• [Work to be completed]: With the pictures excluded, output only the lines from the one containing "Screen dimensions: 665x1440" through the last line of the entries, unchanged.

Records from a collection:
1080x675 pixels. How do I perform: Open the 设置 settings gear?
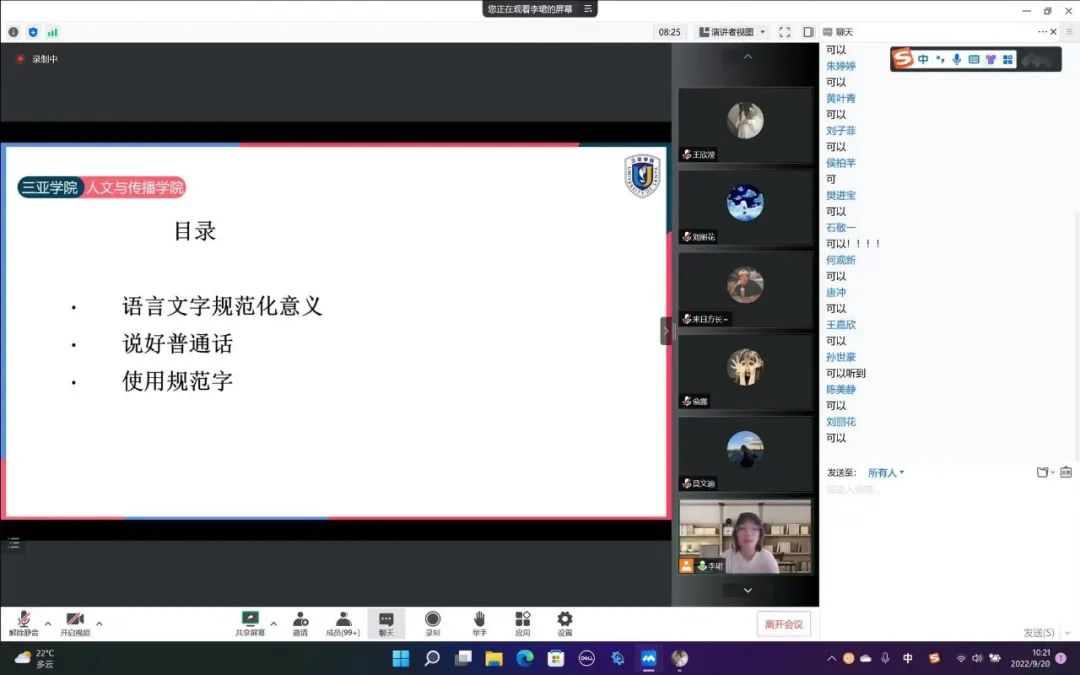click(565, 620)
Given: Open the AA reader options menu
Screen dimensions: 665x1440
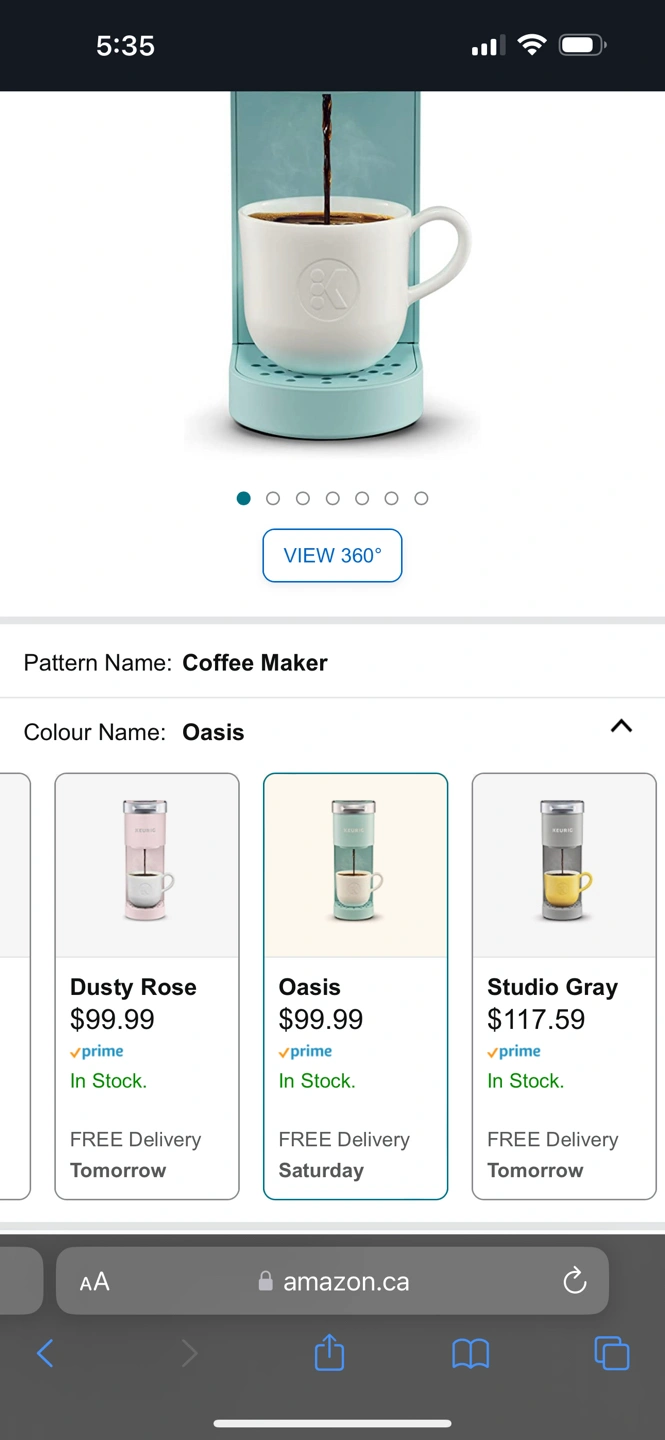Looking at the screenshot, I should click(94, 1282).
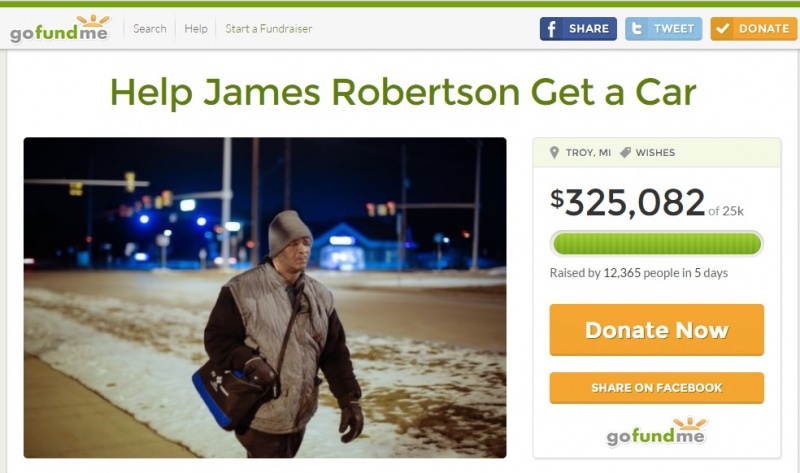Click the Twitter bird icon on Tweet
Screen dimensions: 800x473
click(x=637, y=29)
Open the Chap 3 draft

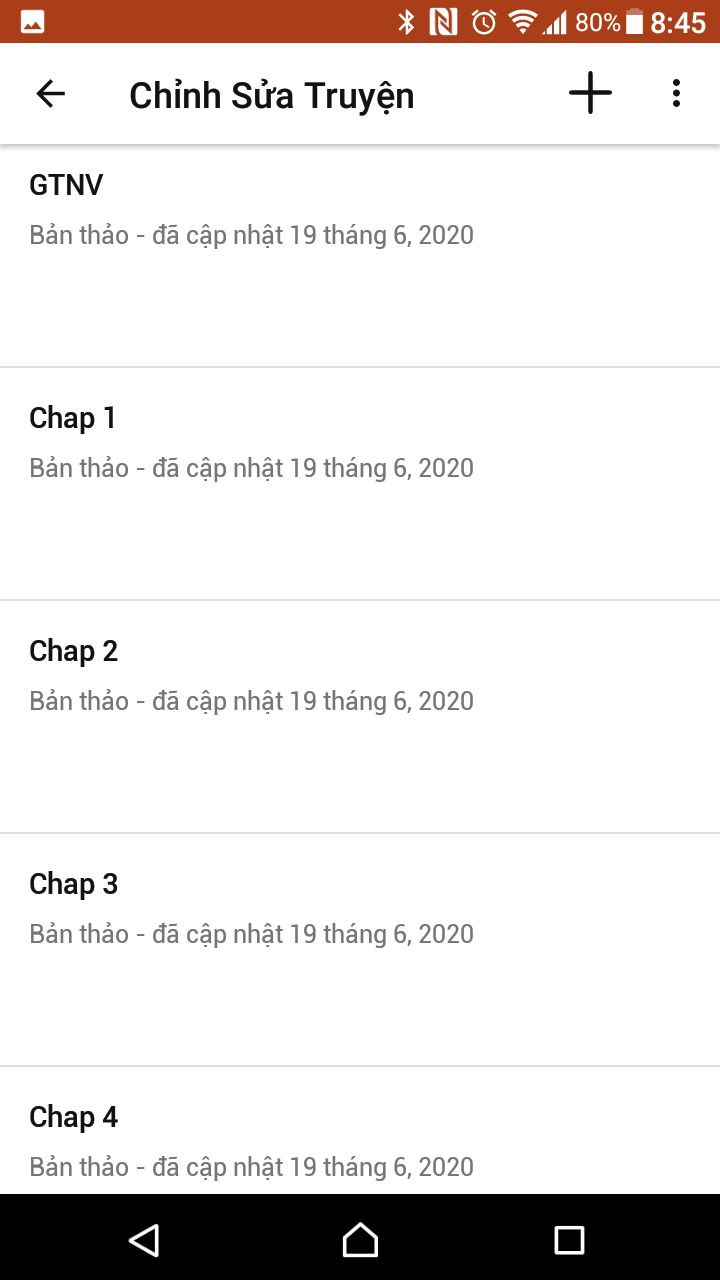[360, 950]
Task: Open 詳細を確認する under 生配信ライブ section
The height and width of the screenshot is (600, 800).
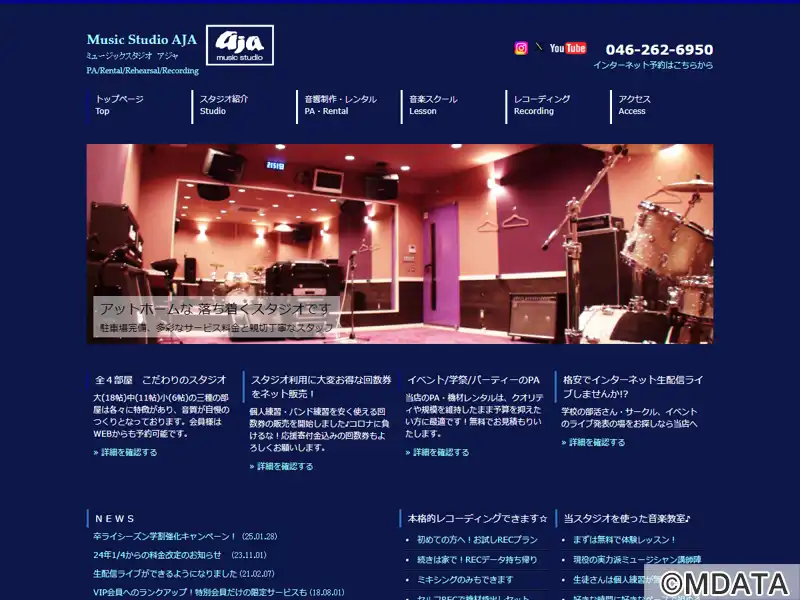Action: tap(593, 442)
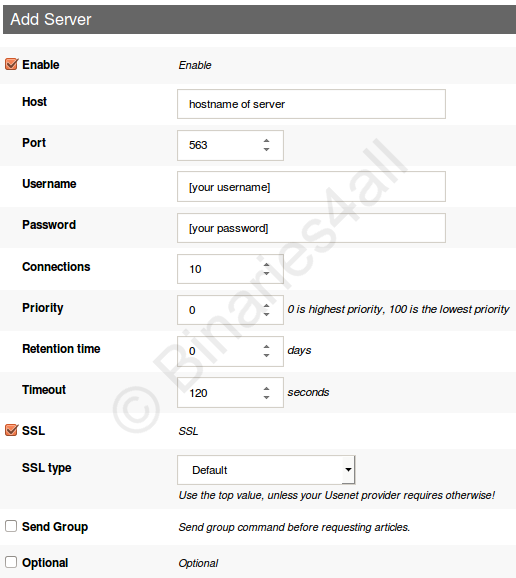Image resolution: width=516 pixels, height=578 pixels.
Task: Uncheck the Enable checkbox
Action: [11, 64]
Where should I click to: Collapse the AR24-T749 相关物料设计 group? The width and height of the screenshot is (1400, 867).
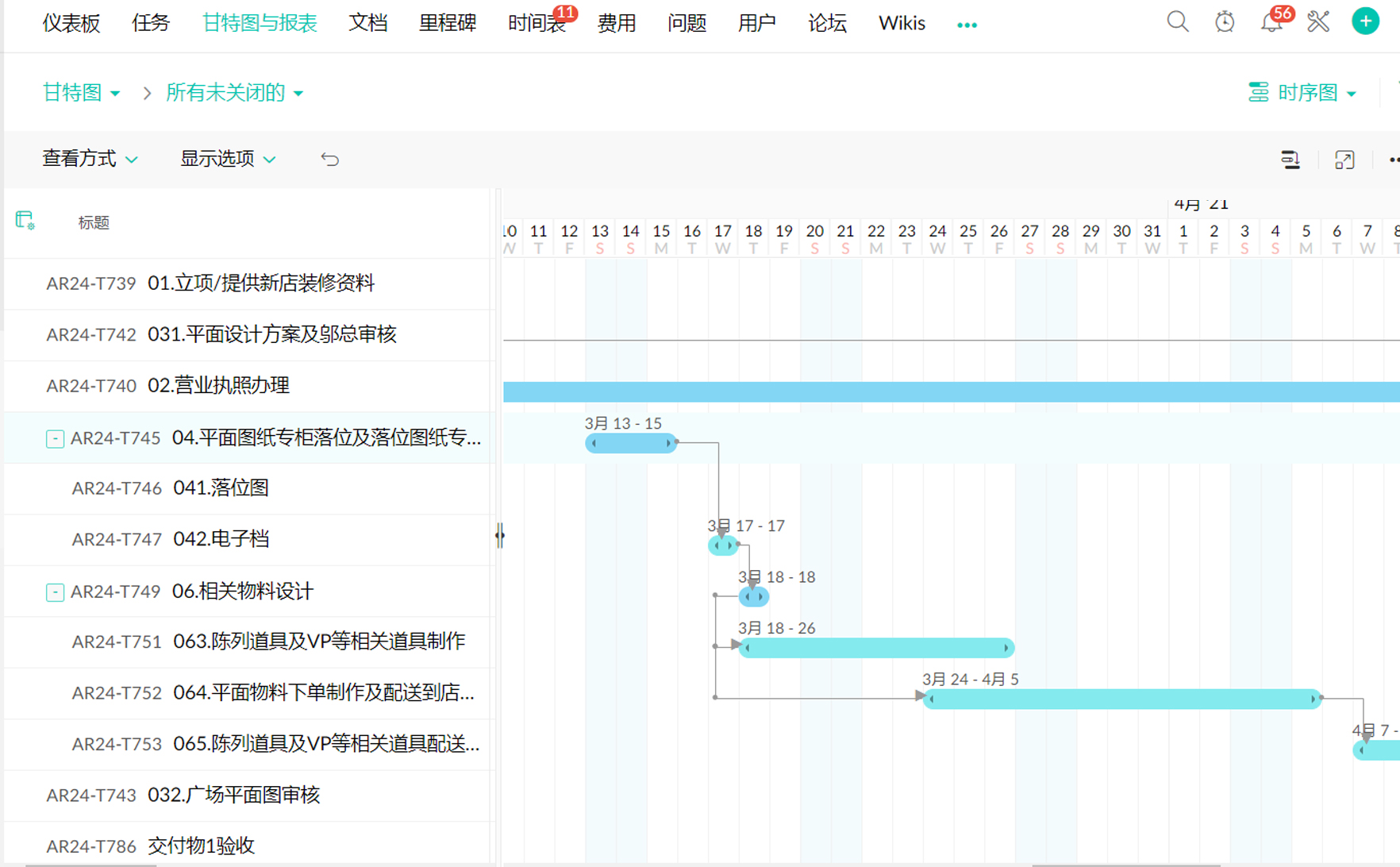tap(55, 592)
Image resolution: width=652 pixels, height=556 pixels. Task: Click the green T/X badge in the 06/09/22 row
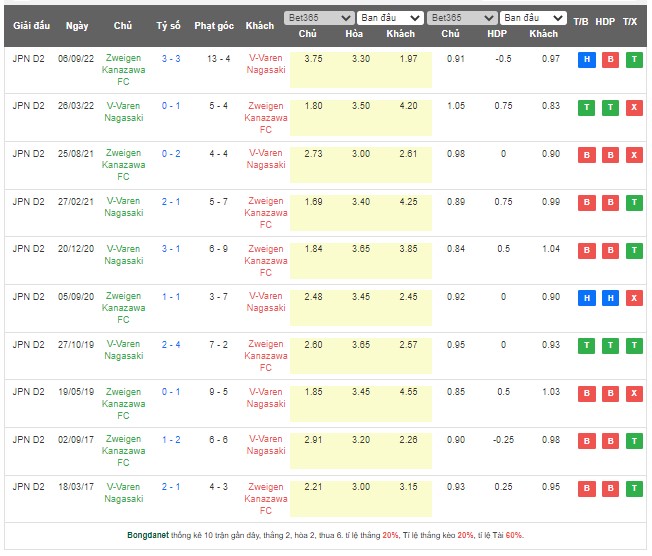tap(634, 60)
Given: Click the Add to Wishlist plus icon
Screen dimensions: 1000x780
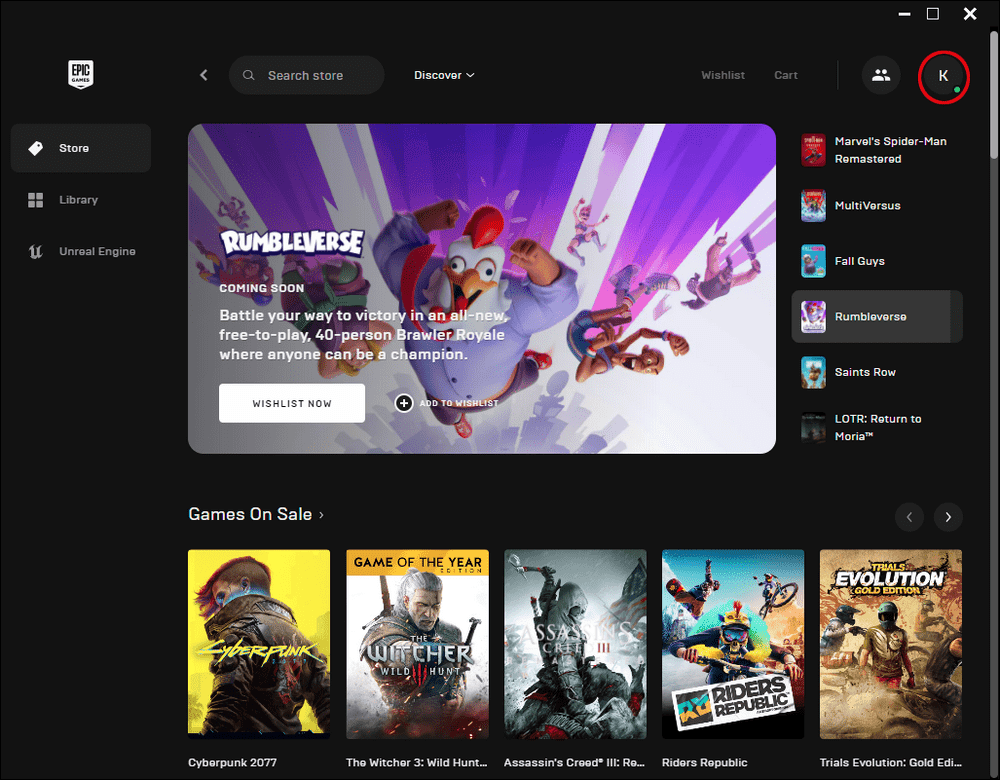Looking at the screenshot, I should coord(404,402).
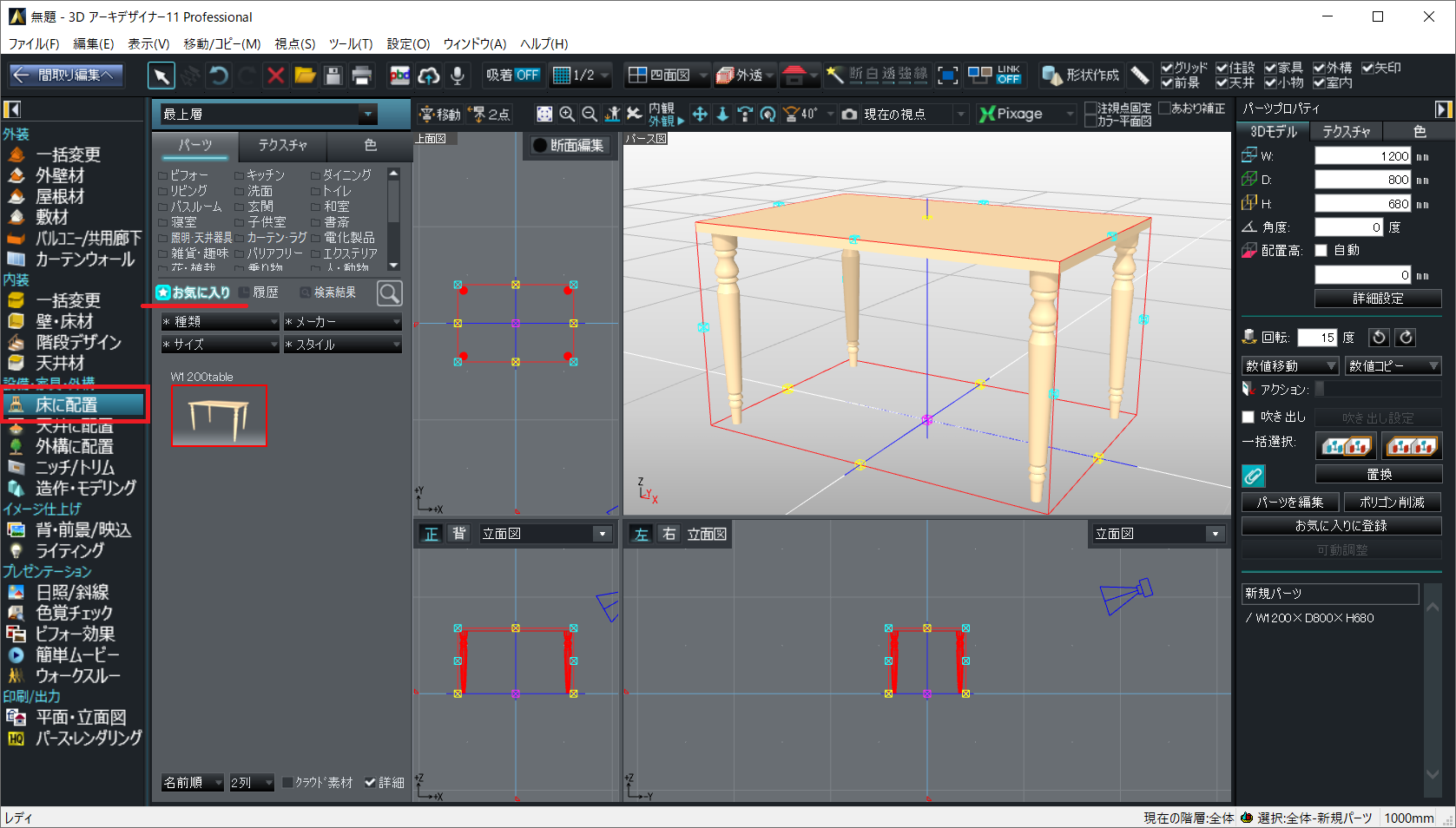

• [Output for this task]:
Screen dimensions: 665x1440
Looking at the screenshot, I should click(94, 1282).
Click the Twitter bird icon on Tweet
Screen dimensions: 800x473
click(x=637, y=29)
Open the Chap 3 draft

[360, 950]
Task: Open 詳細を確認する under 生配信ライブ section
The height and width of the screenshot is (600, 800).
Action: tap(593, 442)
Image resolution: width=516 pixels, height=578 pixels.
Task: Uncheck the Enable checkbox
Action: [11, 64]
Where should I click to: Collapse the AR24-T749 相关物料设计 group? The width and height of the screenshot is (1400, 867).
tap(55, 592)
Image resolution: width=652 pixels, height=556 pixels. Task: Click the green T/X badge in the 06/09/22 row
tap(634, 60)
Given: Click the Add to Wishlist plus icon
Screen dimensions: 1000x780
Looking at the screenshot, I should coord(404,402).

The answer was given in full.